Procivis One maintains a single, centralized log of events across the entire deployment. This page explains how that log works: where events come from, what triggers an entry, and how write access is controlled. To search, filter, and export recorded events, see Searching and Reading History.

A single, centralized log

Core is the sole system of record for history. Other services in a Procivis One deployment (the Enterprise Backend, OpenID Bridge, Wallet-Relying Party Registry) do not keep their own separate audit logs. Instead, each forwards its events to Core's history API, which records them in one central store.

This means that regardless of which service in your deployment performed an action, the resulting entry lands in the same log, searchable and exportable through a single interface. Each entry's source field identifies which service reported the event, so you can always trace an entry back to its origin even though everything is stored centrally.

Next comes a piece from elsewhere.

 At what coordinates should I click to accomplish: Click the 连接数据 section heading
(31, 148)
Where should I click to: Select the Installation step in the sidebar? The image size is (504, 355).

What creates a history entry

History entries represent state-changing events on the entities the platform manages, not every operation the system performs. Broadly, entries fall into a few categories:

  • Creation and deletion of entities such as credentials, keys, certificates, and wallet units
  • Lifecycle and status transitions, such as a credential being suspended or a wallet unit being revoked
  • Completion of interactions, such as a credential being offered, shared, or accepted
  • Domain-specific events particular to a given component, such as trust resolution or receipt of a Wallet-Relying Party Access or Registration Certificate

CHECK THESE

Example entityExample actions
CredentialCreated, Offered, Issued, Pending, Accepted, Shared, Revoked
Wallet unitCreated, Activated, Issued, Pending, Revoked, Updated
Trust list subscriptionCreated, Updated, Deleted

The table above is illustrative, not exhaustive. For the full set of entity and action types, see the entityTypes[] and actions[] enums of GET /api/history/v1.

How entries reach the log

Non-Core services never write to Core's database directly. Instead, they call Core's history API to submit events as they occur:

  • POST /api/history/v1 — used by other services to forward an event to be recorded

See History in the Core API reference for full endpoint details.

Write access and permissions

Creating a history entry requires the HISTORY_CREATE permission, assigned to the technical users representing the non-Core services that report events to Core. This permission should never be assigned to a real user; see Configuring Service History for setup and why this matters.

Reading history is governed separately, through HISTORY_LIST / HISTORY_DETAIL (scoped to your organization) or SYSTEM_HISTORY_LIST / SYSTEM_HISTORY_DETAIL (cross-organization). See Across organizations for how query scope works.

No modification after creation

The history API provides no way to edit or delete an existing entry, only to create new ones. Correcting or reversing a state is recorded as a new entry (for example, a Revoked entry following an Issued one), never by altering a previous entry. This makes the log append-only through the API; direct access to the underlying database is outside the scope of this guarantee.